(Items listed in a dataset)
========================
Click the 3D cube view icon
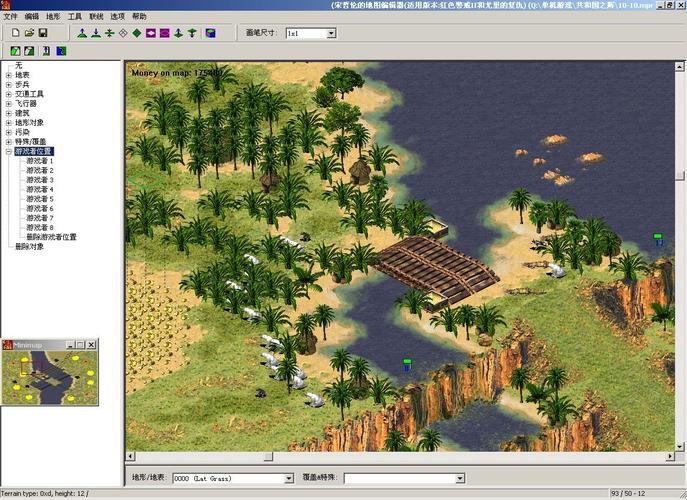 (x=211, y=33)
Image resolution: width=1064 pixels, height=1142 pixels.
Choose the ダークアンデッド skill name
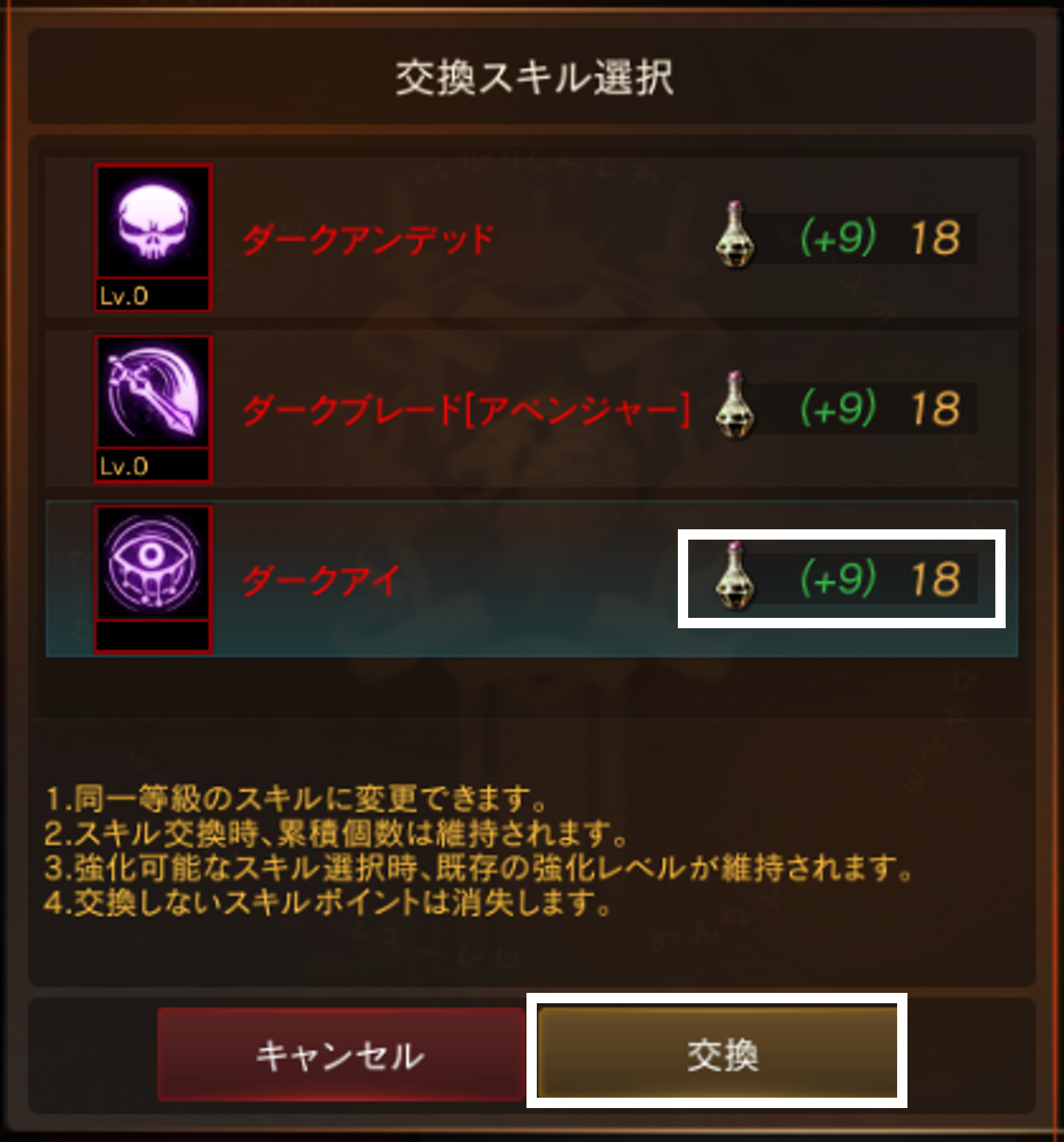[x=368, y=240]
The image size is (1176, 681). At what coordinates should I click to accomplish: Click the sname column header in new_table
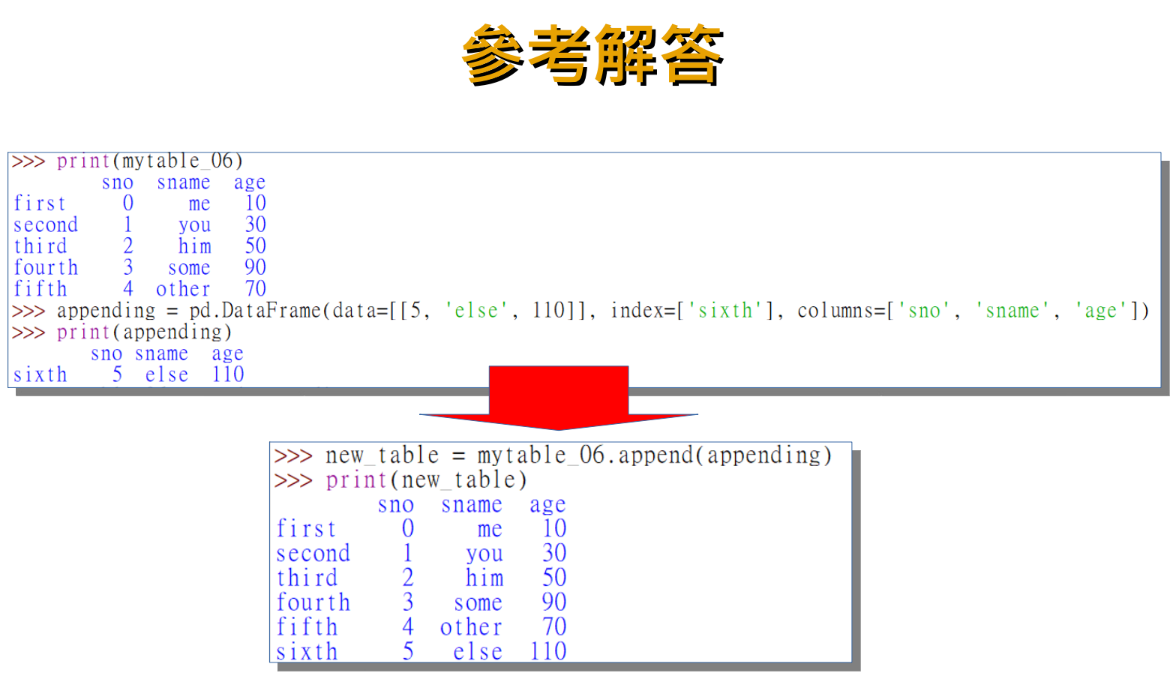pyautogui.click(x=470, y=504)
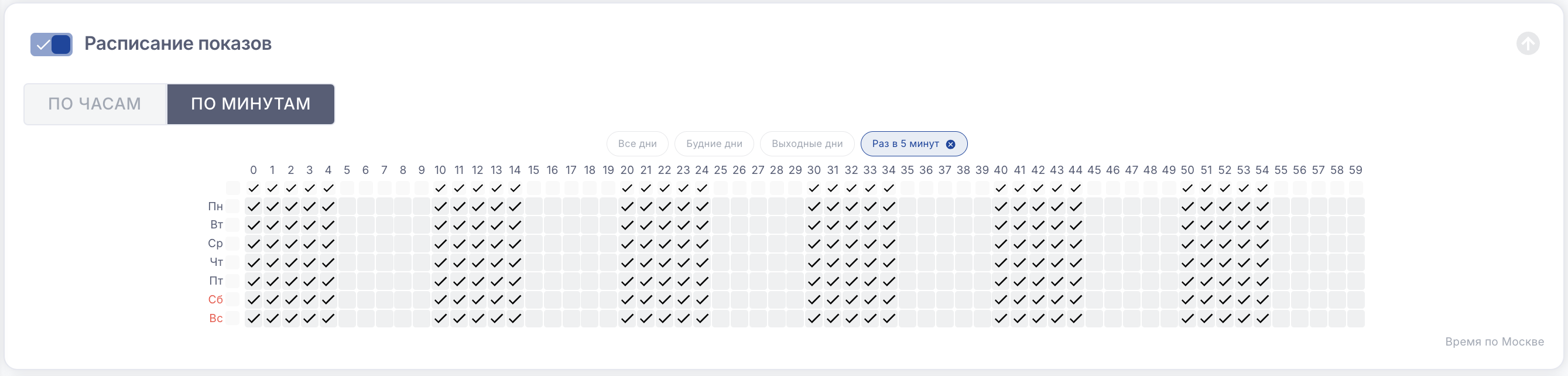
Task: Enable minute 59 for Вс row
Action: (1355, 318)
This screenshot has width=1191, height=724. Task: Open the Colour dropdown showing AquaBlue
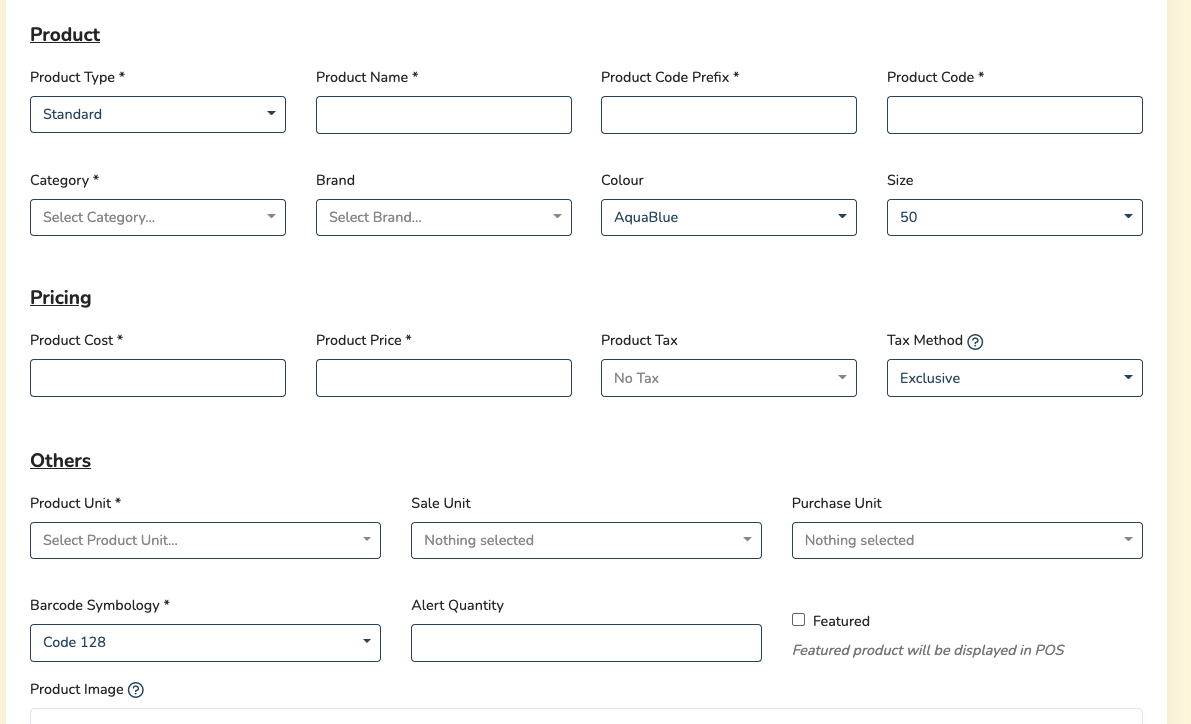[728, 217]
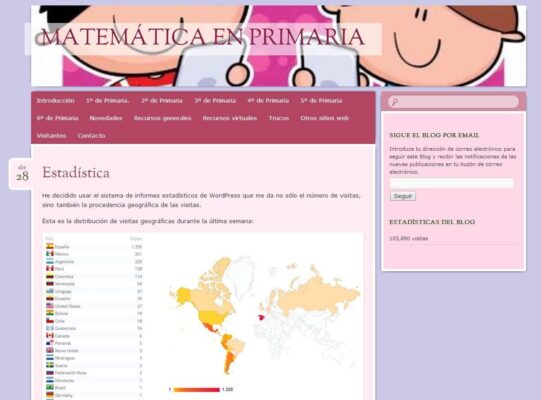Open the Contacto page
Image resolution: width=541 pixels, height=400 pixels.
[91, 136]
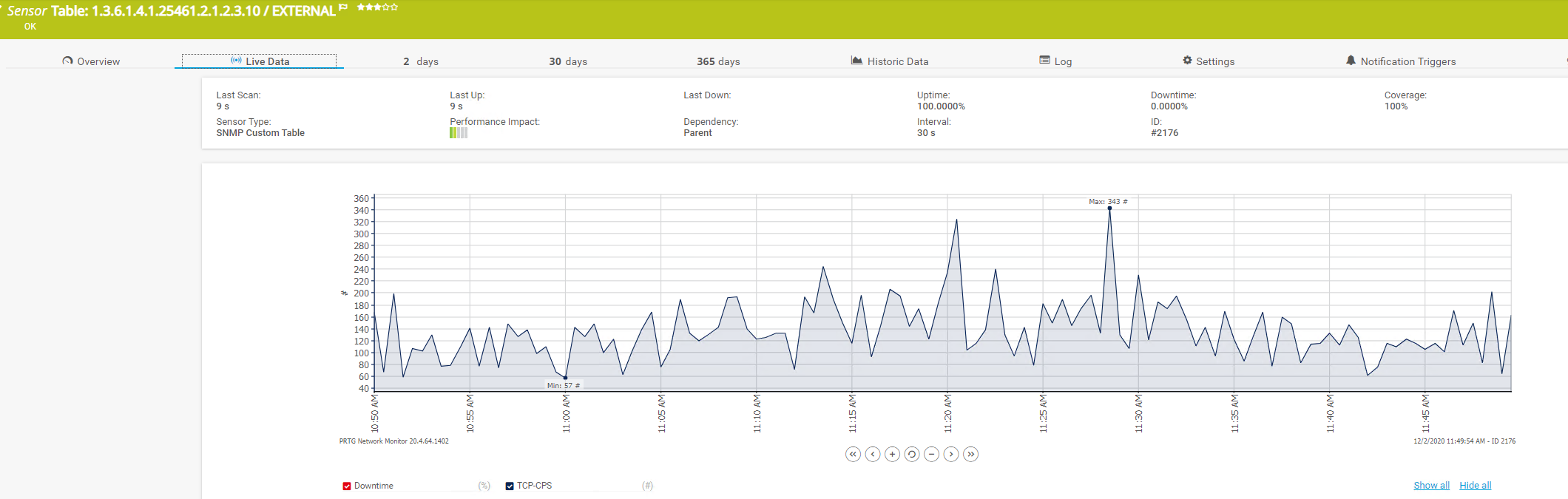The height and width of the screenshot is (499, 1568).
Task: Jump the graph far forward with double-right arrow
Action: point(971,454)
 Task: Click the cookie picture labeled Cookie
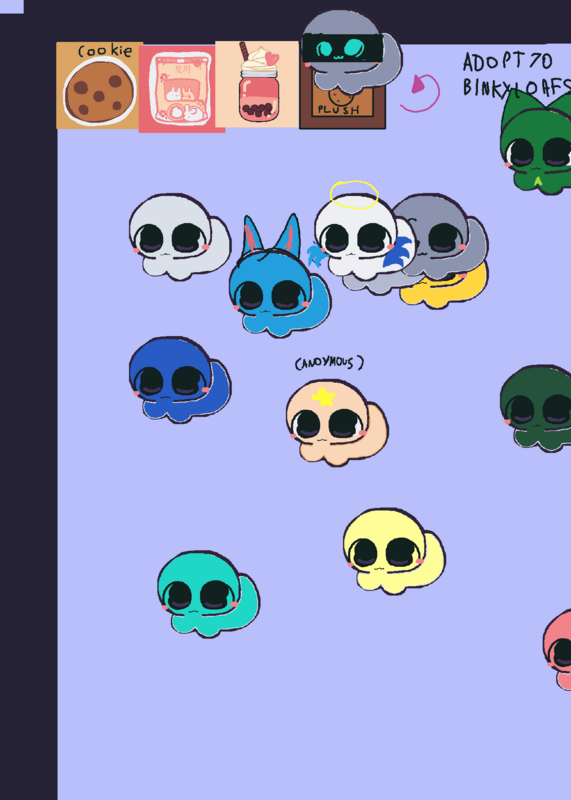tap(99, 85)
========================
All of the data, minus its pictures, should be repeated exactly.

Click the 3D cube view icon
 (x=211, y=33)
Image resolution: width=1064 pixels, height=1142 pixels.
Choose the ダークアンデッド skill name
[x=368, y=240]
The image size is (1176, 681). At what coordinates should I click to accomplish: Click the sname column header in new_table
pyautogui.click(x=470, y=504)
Task: Enable minute 59 for Вс row
Action: (1355, 318)
This screenshot has width=1191, height=724. Task: Open the Colour dropdown showing AquaBlue
[728, 217]
Open the Contacto page
Image resolution: width=541 pixels, height=400 pixels.
[91, 136]
The height and width of the screenshot is (499, 1568).
Task: Jump the graph far forward with double-right arrow
Action: point(971,454)
 Task: Click the cookie picture labeled Cookie
tap(99, 85)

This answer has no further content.